Catalyst & Management Assessment
Prior to investing in any company, Marcus wants to be able to identify a catalyst or a series of catalysts that he believes will unlock the value or narrow the discount between the share price and his estimate of intrinsic value. Typically, he enters these situations when these catalysts or actions have already been announced, or if some changes have taken place to suggest a high likelihood that value-enhancing steps will occur, such as mergers and spin-offs, operational restructurings that include layoffs and other cost reductions, and financial restructurings that may involve renegotiation of debt covenants and payments.
Marcus is well aware that in many special situations he is taking on execution risk. Therefore, management can have a material impact on the outcome of an investment. He does many of the usual things to evaluate management, such as analyzing the paper trail of past actions and understanding incentive structures. Over the years he has built a good network of contacts, and he taps into this network to perform reference checks, to help facilitate meetings with management, or to vet ideas.
Litman Gregory Opinion
We believe Marcus has the attributes of a great investor. He has a well-defined investment process. He is exceptionally disciplined in that he buys only deep-value situations that have a catalyst associated with them. Marcus and his team are also willing to do the work to analyze complex, less covered companies, and they are not afraid to look at businesses that are stressed and ignored by many investors.

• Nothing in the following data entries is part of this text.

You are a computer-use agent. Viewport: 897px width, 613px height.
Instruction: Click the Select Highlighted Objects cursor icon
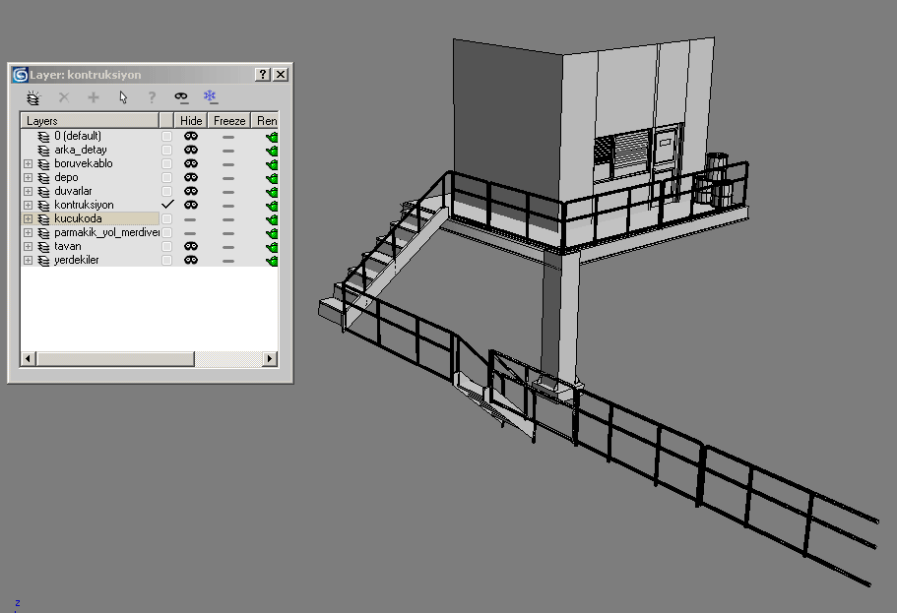(x=123, y=97)
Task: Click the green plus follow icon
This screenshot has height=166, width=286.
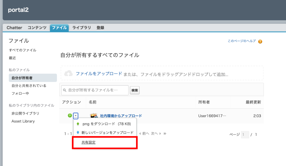Action: point(70,116)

We find Marcus brings a mindset that values learning from mistakes. He also brings a private-equity mentality to his investments. We believe his operational experience in the early 2000s has likely equipped him with the ability to gauge the quality of catalysts and management teams better than the average investor. His involvement in the running and restructuring of private and public businesses gives him superior insights into different business models and what it may take to restructure them.

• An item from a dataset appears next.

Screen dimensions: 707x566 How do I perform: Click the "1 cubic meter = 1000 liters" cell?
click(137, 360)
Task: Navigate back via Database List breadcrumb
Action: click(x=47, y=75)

There is also likely a small advantage stemming from his extensive network. He has spent years maintaining and growing this network of contacts. In some cases, this superior awareness of value creators may give Marcus an edge over his peers.
Marcus has also committed to capping his asset base at a level that should enable him to continue to access smaller-cap stocks and other relatively inefficient pockets of the investment universe.

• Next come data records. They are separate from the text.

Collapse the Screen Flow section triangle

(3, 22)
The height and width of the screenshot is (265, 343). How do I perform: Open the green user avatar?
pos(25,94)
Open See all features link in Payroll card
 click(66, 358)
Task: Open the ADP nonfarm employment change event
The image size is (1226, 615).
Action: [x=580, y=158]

In summary, we believe Marcus is a disciplined, intellectually honest, and independent-minded investor. His passion for investing comes through every time we meet with him. Marcus’ unique approach to investing we believe can be executed well within the Litman Gregory Masters International Fund’s concentrated mandate of pursuing only his highest conviction ideas and lends diversification to the fund. He already runs a highly concentrated mutual fund, Evermore Global (EVGIX), of 40 or less stocks, and runs a separate account that can hold no more than 20 names.